Extended Data Fig. 9: Lesion induced mutation patterns at DNA:protein interaction sites.

a, Excess mutations resulting from A lesions in accessible DNA (relative to the genome-wide trinucleotide mutation rate) centred on the nucleosome dyad. DNA accessibility as measured by ATAC-seq (purple; higher values mean more accessible chromatin). Excess mutations are shown with shaded 95% bootstrap confidence intervals. b-d, Relative mutation rates as a, for apparent T lesions (b), C lesions (c), and G lesions (d); in each case, except A → N mutations, the mutation rate is lower in accessible DNA and higher in less-accessible DNA. e, Mutation rates and multiallelic rates for sequence categories (Methods) within, and adjacent to, CTCF binding sites, stratified by the identity of the inferred lesion containing nucleotide. Point estimate (circles) and bootstrap 95% confidence intervals (whiskers) are shown for the rate difference relative to genome-wide expectation (y = 0, mutations Mb⁻¹ for mutation rates, relative difference metric for multiallelic variation). All rates are adjusted for trinucleotide composition.

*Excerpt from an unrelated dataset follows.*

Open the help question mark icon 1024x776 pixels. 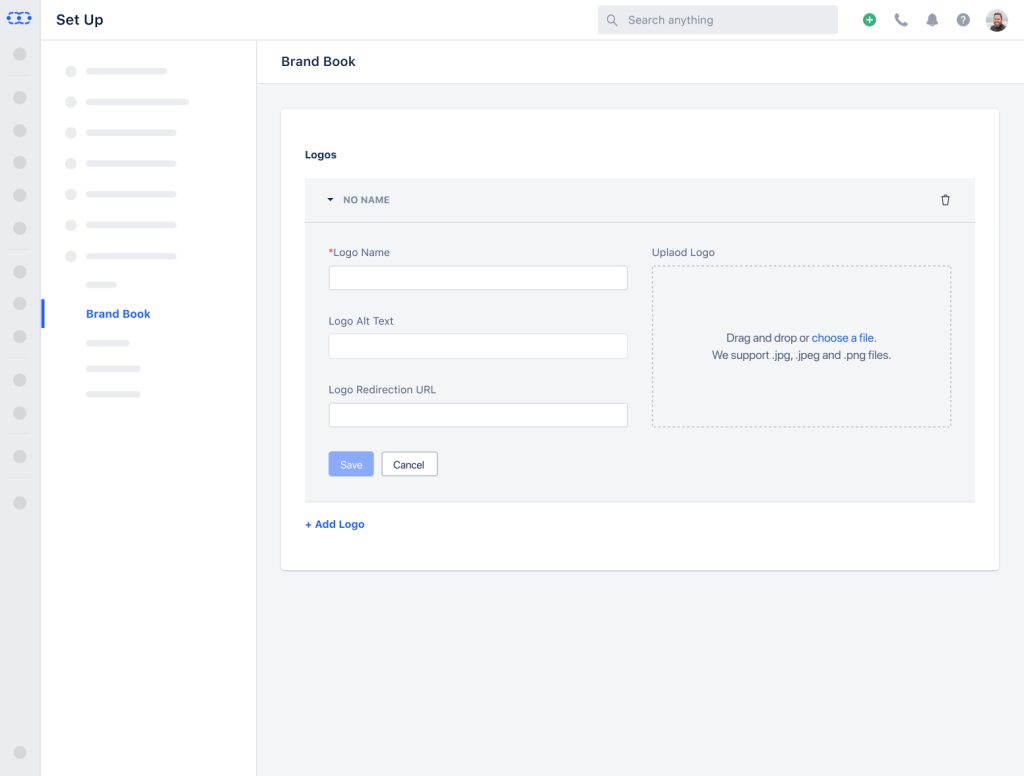[x=963, y=20]
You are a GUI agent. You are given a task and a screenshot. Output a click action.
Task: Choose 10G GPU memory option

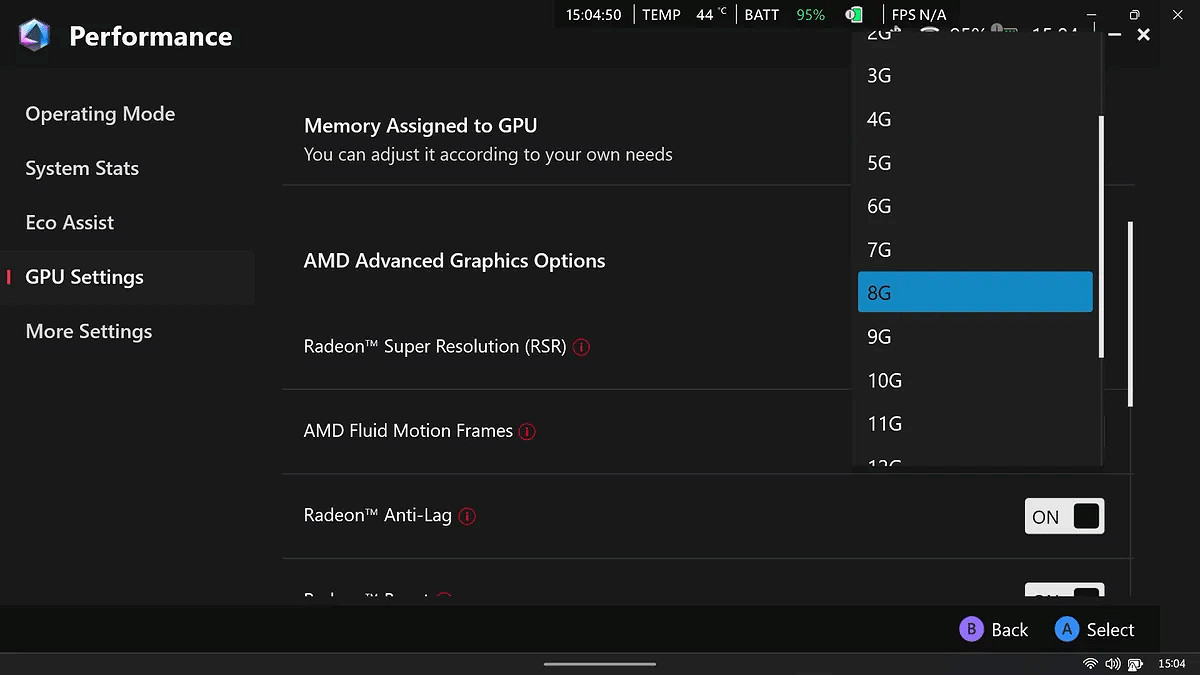(x=975, y=380)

Instances where the motif_lo category has too few observed or expected mutations to calculate estimates (x-axis label grey) have no data point. Where the observed level of multiallelic variation is zero (asterisk) bootstrap confidence intervals cannot be calculated. f, Mutation rates and multiallelic variation for P15 liver expressed transcription factors; plots as in (e).